**Goal of the exercise:**
Each entry below must be repeated exactly. Leave the pictures out of it.

**Records provided:**
───
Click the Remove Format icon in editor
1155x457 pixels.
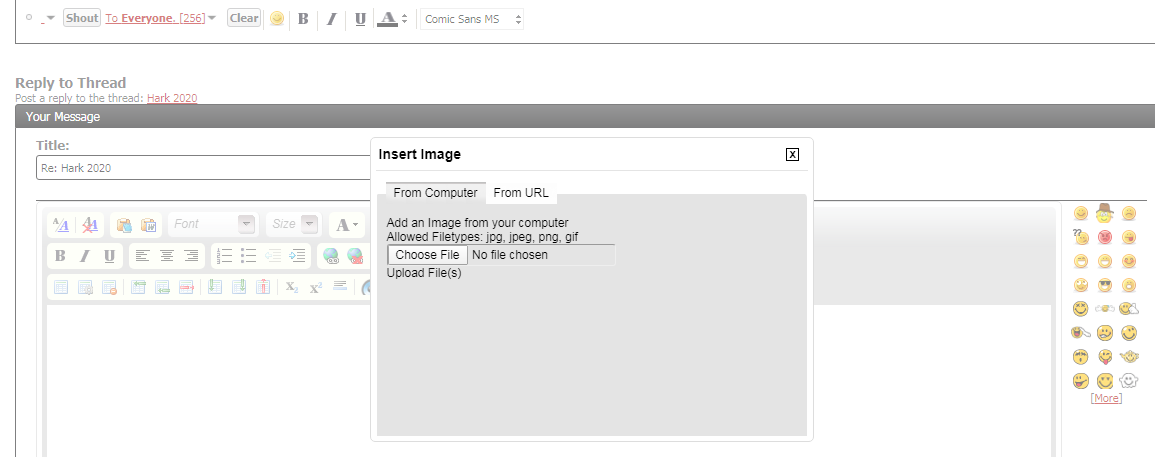(90, 225)
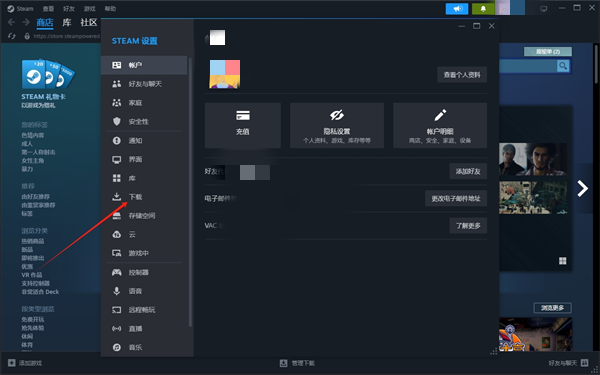Open the 隐私设置 privacy settings tile
This screenshot has height=375, width=600.
337,125
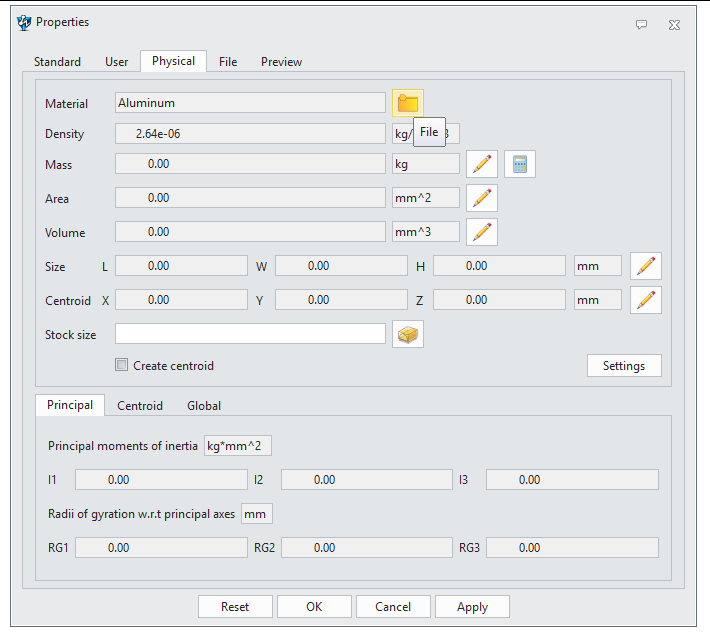Click the stock size box icon
Viewport: 710px width, 636px height.
[x=407, y=334]

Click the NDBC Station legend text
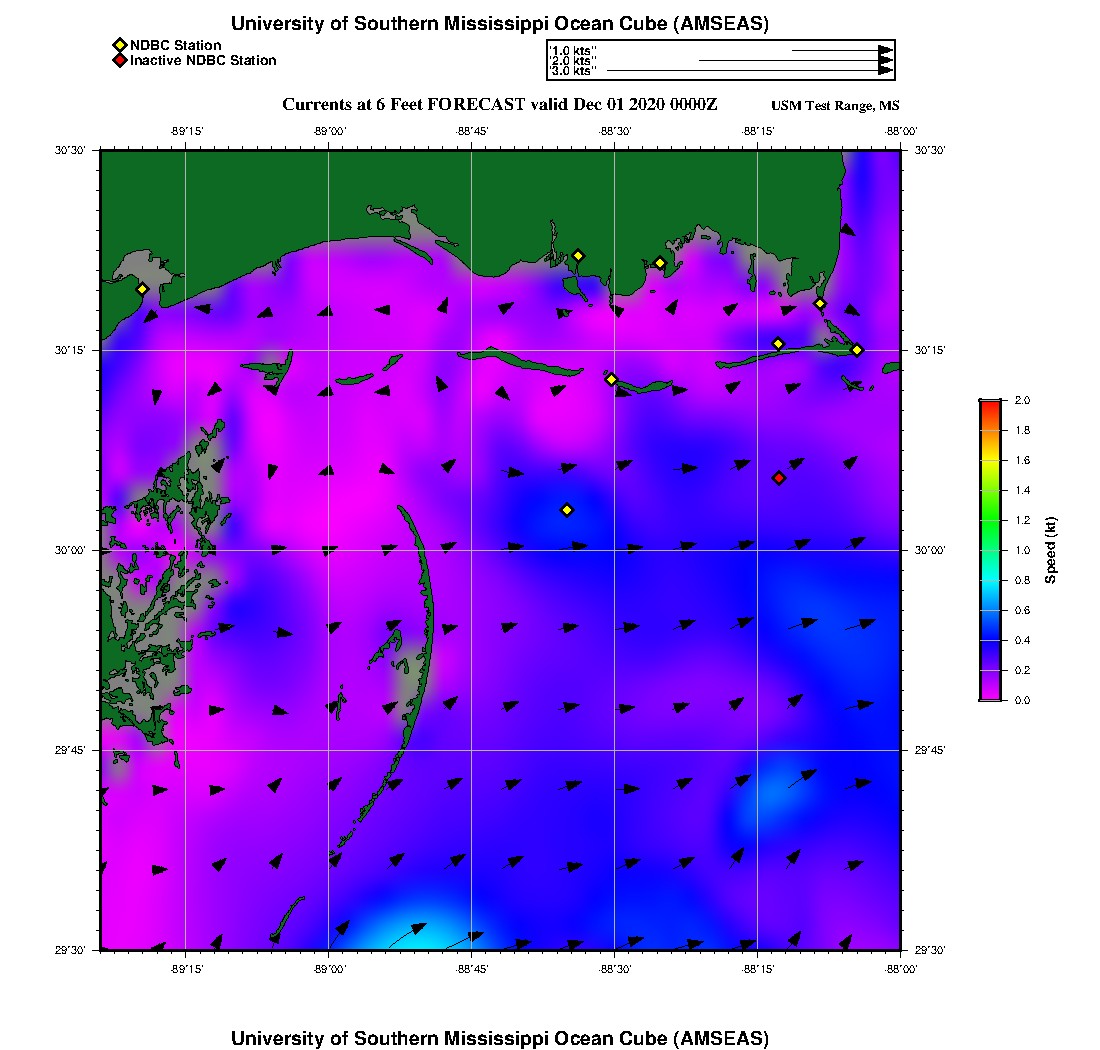coord(175,45)
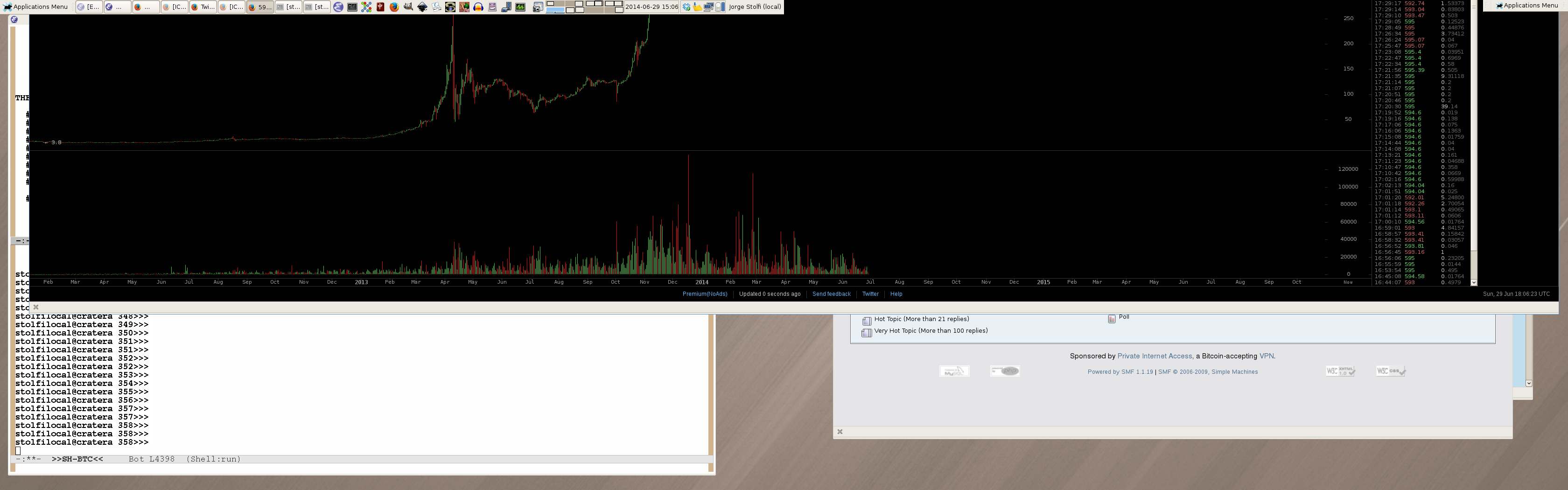1568x490 pixels.
Task: Open the system monitor launcher icon
Action: point(520,7)
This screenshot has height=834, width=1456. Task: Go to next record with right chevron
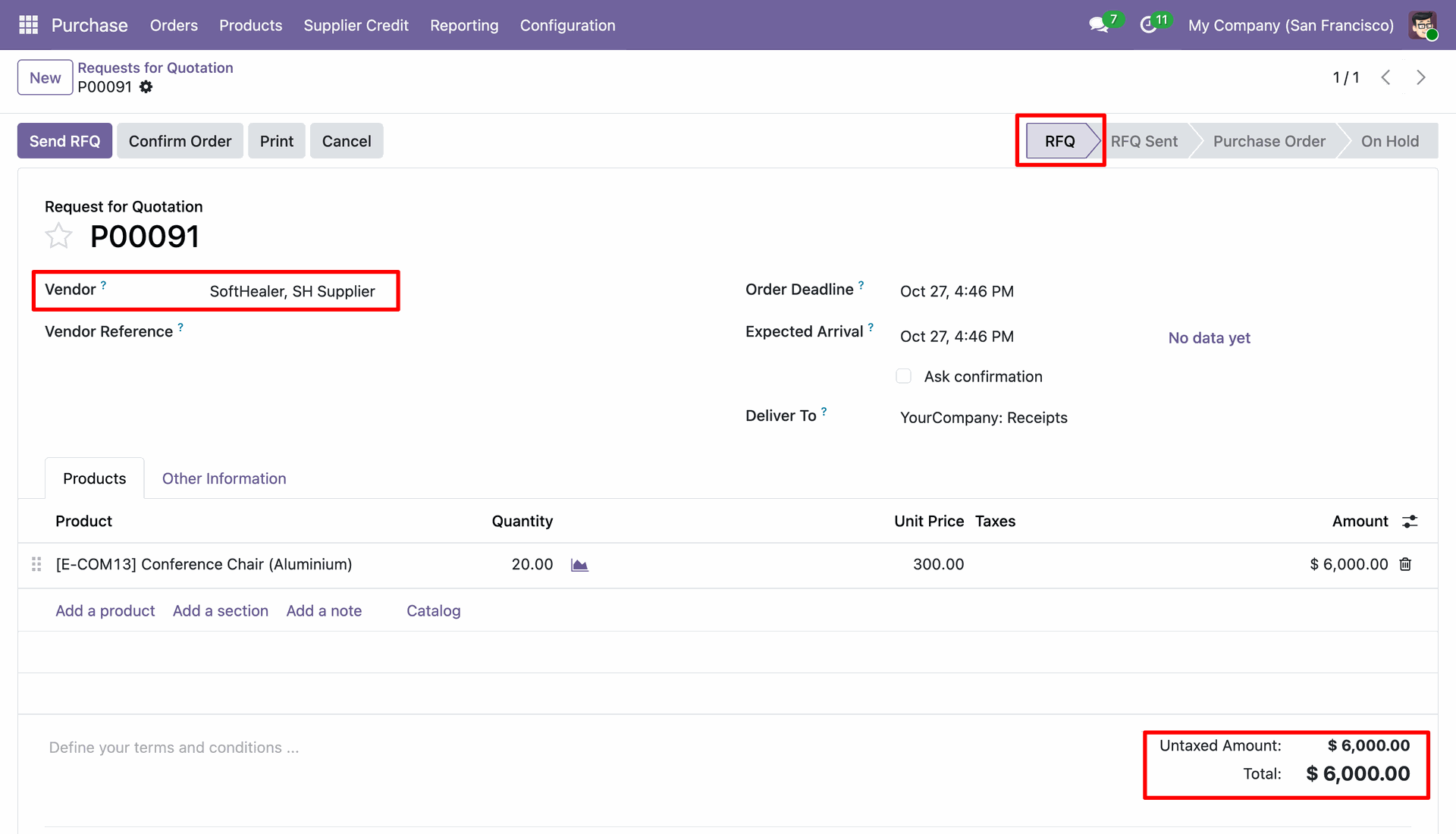1421,77
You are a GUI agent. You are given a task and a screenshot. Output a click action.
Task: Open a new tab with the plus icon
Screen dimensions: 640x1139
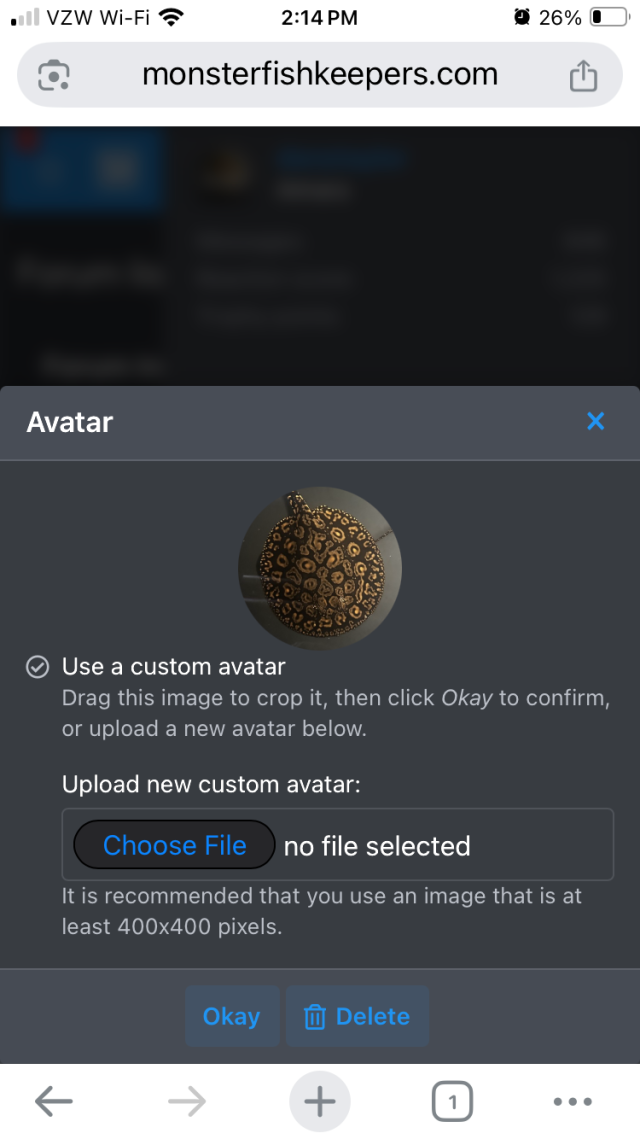(320, 1102)
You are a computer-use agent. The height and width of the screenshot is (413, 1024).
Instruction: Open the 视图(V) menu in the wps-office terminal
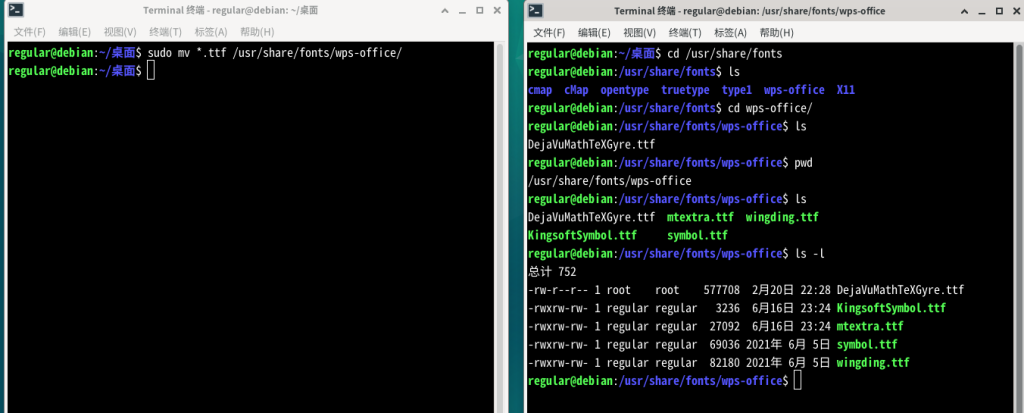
───
**Output for this exercise:**
Click the Remove Format icon in editor
1155x457 pixels.
(90, 225)
Open the 隐私设置 privacy settings tile
This screenshot has height=375, width=600.
337,125
Click the stock size box icon
Viewport: 710px width, 636px height.
[x=407, y=334]

Click the NDBC Station legend text
coord(175,45)
1568x490 pixels.
Task: Open the system monitor launcher icon
Action: point(520,7)
This screenshot has height=834, width=1456. Task: Go to next record with right chevron
1421,77
You are a GUI agent. You are given a task and a screenshot. Output a click action.
Task: Open a new tab with the plus icon
Screen dimensions: 640x1139
(320, 1102)
You are a computer-use agent. The height and width of the screenshot is (413, 1024).
Instruction: Open the 视图(V) menu in the wps-office terminal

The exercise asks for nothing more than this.